[AIM OF THE TASK]
One number is the whole answer: the tally of lines in the records below that contain "agent".

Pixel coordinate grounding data
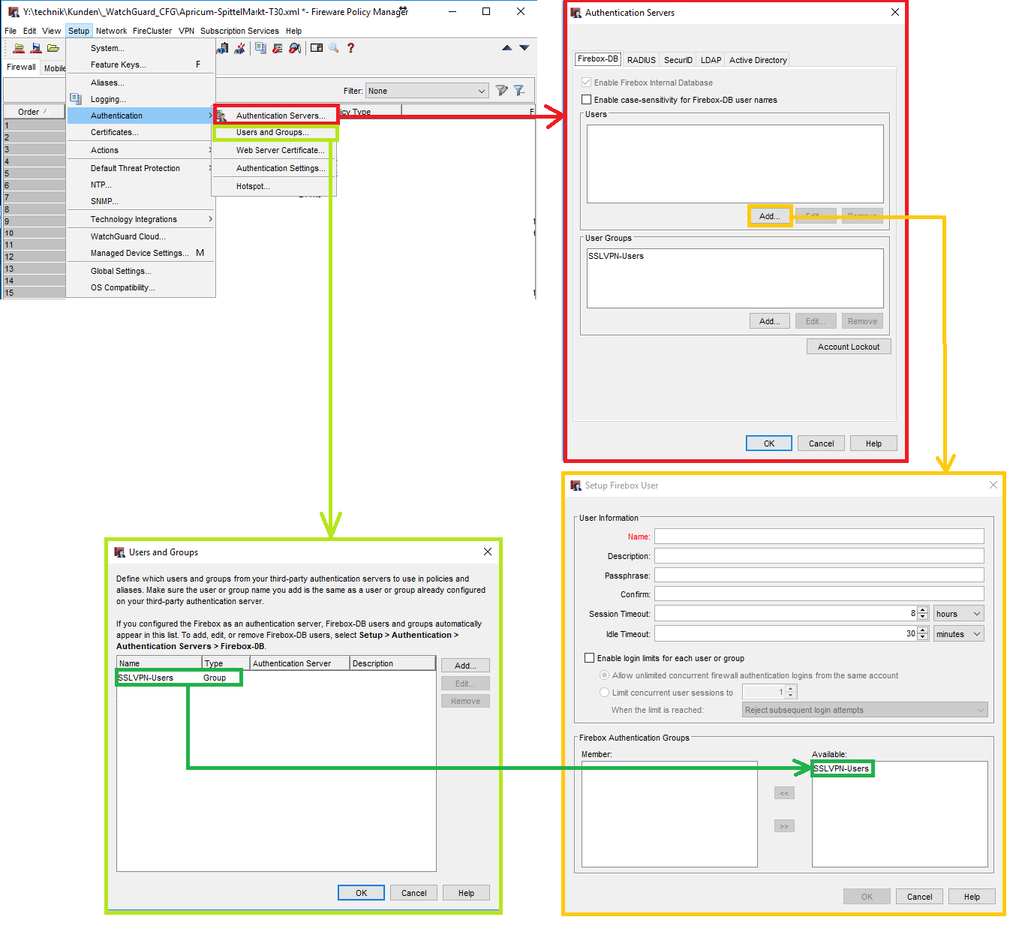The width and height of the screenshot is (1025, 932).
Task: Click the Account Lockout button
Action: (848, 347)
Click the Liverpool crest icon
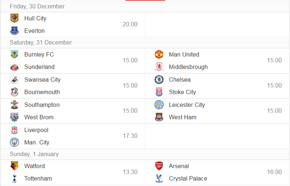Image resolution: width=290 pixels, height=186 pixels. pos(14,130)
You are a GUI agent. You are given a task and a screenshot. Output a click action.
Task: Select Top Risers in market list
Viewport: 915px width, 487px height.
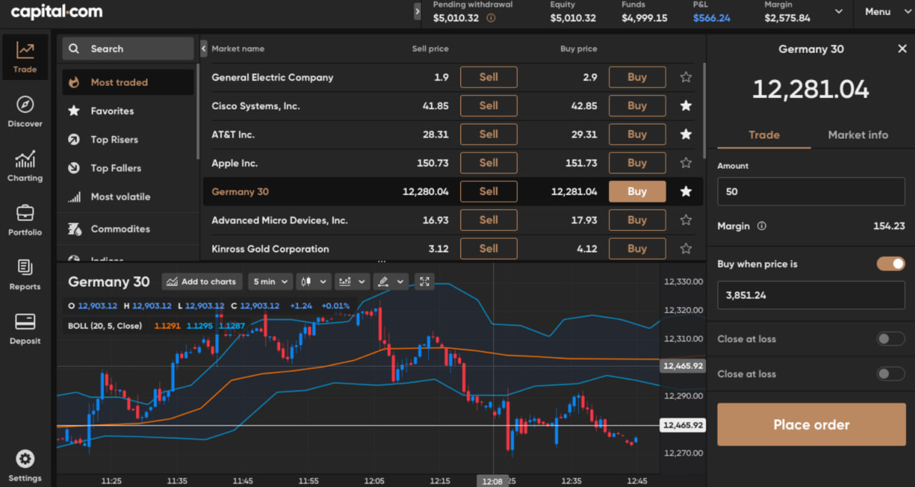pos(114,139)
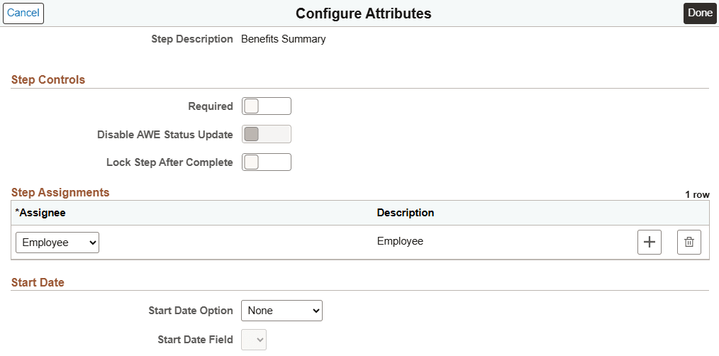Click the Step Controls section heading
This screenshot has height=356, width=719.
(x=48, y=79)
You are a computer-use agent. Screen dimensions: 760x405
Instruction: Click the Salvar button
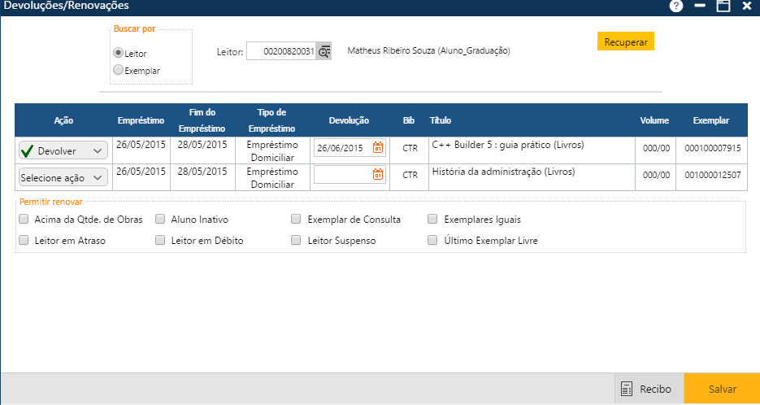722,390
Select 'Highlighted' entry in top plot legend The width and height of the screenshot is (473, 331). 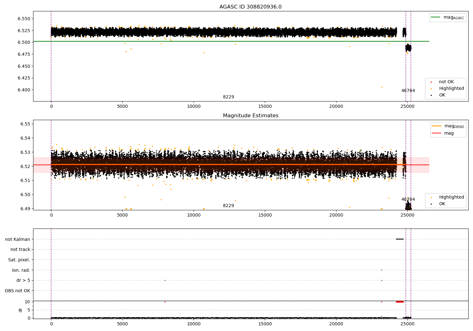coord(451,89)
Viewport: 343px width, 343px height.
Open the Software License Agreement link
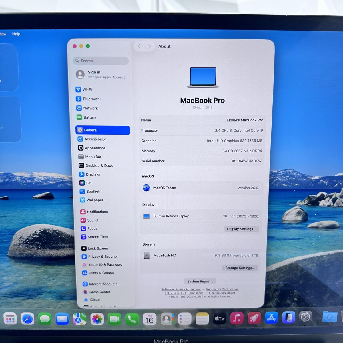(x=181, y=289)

[TASK RESULT]
2